The expected output is the data itself, duplicated in full.

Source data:
□ □ □ □ □ □ □
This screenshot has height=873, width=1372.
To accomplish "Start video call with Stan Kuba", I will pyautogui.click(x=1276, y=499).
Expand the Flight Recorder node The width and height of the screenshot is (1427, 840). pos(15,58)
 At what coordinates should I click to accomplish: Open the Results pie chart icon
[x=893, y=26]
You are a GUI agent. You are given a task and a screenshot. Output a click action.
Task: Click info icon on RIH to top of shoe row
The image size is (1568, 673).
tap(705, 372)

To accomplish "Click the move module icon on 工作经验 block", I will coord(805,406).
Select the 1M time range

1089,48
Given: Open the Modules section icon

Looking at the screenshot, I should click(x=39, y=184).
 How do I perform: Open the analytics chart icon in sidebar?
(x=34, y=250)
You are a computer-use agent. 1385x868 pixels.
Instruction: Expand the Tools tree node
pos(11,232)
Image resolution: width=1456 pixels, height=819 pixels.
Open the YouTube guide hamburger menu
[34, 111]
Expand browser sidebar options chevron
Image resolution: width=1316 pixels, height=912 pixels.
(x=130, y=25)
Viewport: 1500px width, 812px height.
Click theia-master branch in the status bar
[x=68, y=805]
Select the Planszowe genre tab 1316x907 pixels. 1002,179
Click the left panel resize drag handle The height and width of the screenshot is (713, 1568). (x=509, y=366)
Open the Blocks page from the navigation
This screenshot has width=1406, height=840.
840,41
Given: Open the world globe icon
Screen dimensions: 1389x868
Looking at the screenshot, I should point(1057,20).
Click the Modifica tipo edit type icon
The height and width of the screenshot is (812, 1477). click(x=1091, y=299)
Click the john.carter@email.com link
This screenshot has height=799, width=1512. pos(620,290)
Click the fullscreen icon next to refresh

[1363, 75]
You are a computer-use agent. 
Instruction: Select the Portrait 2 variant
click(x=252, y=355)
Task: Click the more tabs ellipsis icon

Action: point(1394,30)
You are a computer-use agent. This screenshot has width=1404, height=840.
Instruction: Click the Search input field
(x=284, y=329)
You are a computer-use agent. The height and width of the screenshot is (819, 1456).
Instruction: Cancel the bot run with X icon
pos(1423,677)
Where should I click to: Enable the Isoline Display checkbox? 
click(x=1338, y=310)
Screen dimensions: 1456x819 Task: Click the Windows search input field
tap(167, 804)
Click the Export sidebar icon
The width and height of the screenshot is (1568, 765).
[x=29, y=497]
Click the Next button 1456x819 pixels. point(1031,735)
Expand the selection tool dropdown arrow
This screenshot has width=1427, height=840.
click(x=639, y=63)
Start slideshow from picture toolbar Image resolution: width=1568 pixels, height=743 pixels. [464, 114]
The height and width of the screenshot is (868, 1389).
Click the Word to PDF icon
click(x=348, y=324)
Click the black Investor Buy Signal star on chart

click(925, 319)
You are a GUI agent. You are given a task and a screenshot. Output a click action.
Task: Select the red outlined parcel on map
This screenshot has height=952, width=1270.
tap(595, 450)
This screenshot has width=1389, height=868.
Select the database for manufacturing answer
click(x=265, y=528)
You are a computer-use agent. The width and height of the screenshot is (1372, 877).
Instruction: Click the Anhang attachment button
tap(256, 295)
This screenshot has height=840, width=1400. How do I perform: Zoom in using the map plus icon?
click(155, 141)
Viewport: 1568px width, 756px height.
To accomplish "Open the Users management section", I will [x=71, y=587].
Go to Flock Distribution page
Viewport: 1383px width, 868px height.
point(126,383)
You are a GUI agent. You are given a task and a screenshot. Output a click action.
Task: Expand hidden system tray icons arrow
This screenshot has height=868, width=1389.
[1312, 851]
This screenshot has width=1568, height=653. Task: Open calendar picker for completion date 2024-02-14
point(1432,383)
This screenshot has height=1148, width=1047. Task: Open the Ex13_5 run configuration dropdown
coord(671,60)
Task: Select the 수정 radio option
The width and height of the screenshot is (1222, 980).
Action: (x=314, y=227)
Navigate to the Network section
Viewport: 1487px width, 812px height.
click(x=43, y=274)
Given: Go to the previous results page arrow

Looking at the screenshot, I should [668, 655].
□ □ □ □ □ □ □
Output below >>
This screenshot has height=873, width=1372.
To accomplish "Start video call with Stan Kuba", I will pyautogui.click(x=1276, y=499).
Expand the Flight Recorder node The width and height of the screenshot is (1427, 840). pos(15,58)
 At what coordinates should I click to accomplish: Open the Results pie chart icon
[x=893, y=26]
You are a GUI agent. You are given a task and a screenshot. Output a click action.
Task: Click info icon on RIH to top of shoe row
The image size is (1568, 673).
tap(705, 372)

To accomplish "Click the move module icon on 工作经验 block", I will coord(805,406).
Select the 1M time range

1089,48
Given: Open the Modules section icon

Looking at the screenshot, I should click(x=39, y=184).
 How do I perform: Open the analytics chart icon in sidebar?
(x=34, y=250)
You are a computer-use agent. 1385x868 pixels.
Instruction: Expand the Tools tree node
pos(11,232)
Image resolution: width=1456 pixels, height=819 pixels.
Open the YouTube guide hamburger menu
[34, 111]
Expand browser sidebar options chevron
Image resolution: width=1316 pixels, height=912 pixels.
(x=130, y=25)
Viewport: 1500px width, 812px height.
Click theia-master branch in the status bar
[x=68, y=805]
Select the Planszowe genre tab 1316x907 pixels. 1002,179
Click the left panel resize drag handle The height and width of the screenshot is (713, 1568). (x=509, y=366)
Open the Blocks page from the navigation
This screenshot has width=1406, height=840.
840,41
Given: Open the world globe icon
Screen dimensions: 1389x868
Looking at the screenshot, I should point(1057,20).
Click the Modifica tipo edit type icon
The height and width of the screenshot is (812, 1477). click(x=1091, y=299)
Click the john.carter@email.com link
This screenshot has height=799, width=1512. pos(620,290)
Click the fullscreen icon next to refresh

[1363, 75]
You are a computer-use agent. 
Instruction: Select the Portrait 2 variant
click(x=252, y=355)
Task: Click the more tabs ellipsis icon

Action: point(1394,30)
You are a computer-use agent. This screenshot has width=1404, height=840.
Instruction: Click the Search input field
(x=284, y=329)
You are a computer-use agent. The height and width of the screenshot is (819, 1456).
Instruction: Cancel the bot run with X icon
pos(1423,677)
Where should I click to: Enable the Isoline Display checkbox? 
click(x=1338, y=310)
Screen dimensions: 1456x819 Task: Click the Windows search input field
tap(167, 804)
Click the Export sidebar icon
The width and height of the screenshot is (1568, 765).
[x=29, y=497]
Click the Next button 1456x819 pixels. point(1031,735)
Expand the selection tool dropdown arrow
This screenshot has width=1427, height=840.
click(x=639, y=63)
Start slideshow from picture toolbar Image resolution: width=1568 pixels, height=743 pixels. [464, 114]
The height and width of the screenshot is (868, 1389).
Click the Word to PDF icon
click(x=348, y=324)
Click the black Investor Buy Signal star on chart

click(925, 319)
You are a GUI agent. You are given a task and a screenshot. Output a click action.
Task: Select the red outlined parcel on map
This screenshot has height=952, width=1270.
tap(595, 450)
This screenshot has width=1389, height=868.
Select the database for manufacturing answer
click(x=265, y=528)
You are a computer-use agent. The width and height of the screenshot is (1372, 877).
Instruction: Click the Anhang attachment button
tap(256, 295)
This screenshot has height=840, width=1400. How do I perform: Zoom in using the map plus icon?
click(155, 141)
Viewport: 1568px width, 756px height.
To accomplish "Open the Users management section", I will [x=71, y=587].
Go to Flock Distribution page
Viewport: 1383px width, 868px height.
point(126,383)
You are a GUI agent. You are given a task and a screenshot. Output a click action.
Task: Expand hidden system tray icons arrow
This screenshot has height=868, width=1389.
[1312, 851]
This screenshot has width=1568, height=653. Task: Open calendar picker for completion date 2024-02-14
point(1432,383)
This screenshot has height=1148, width=1047. Task: Open the Ex13_5 run configuration dropdown
coord(671,60)
Task: Select the 수정 radio option
The width and height of the screenshot is (1222, 980).
Action: (x=314, y=227)
Navigate to the Network section
Viewport: 1487px width, 812px height.
click(x=43, y=274)
Given: Go to the previous results page arrow

Looking at the screenshot, I should [668, 655].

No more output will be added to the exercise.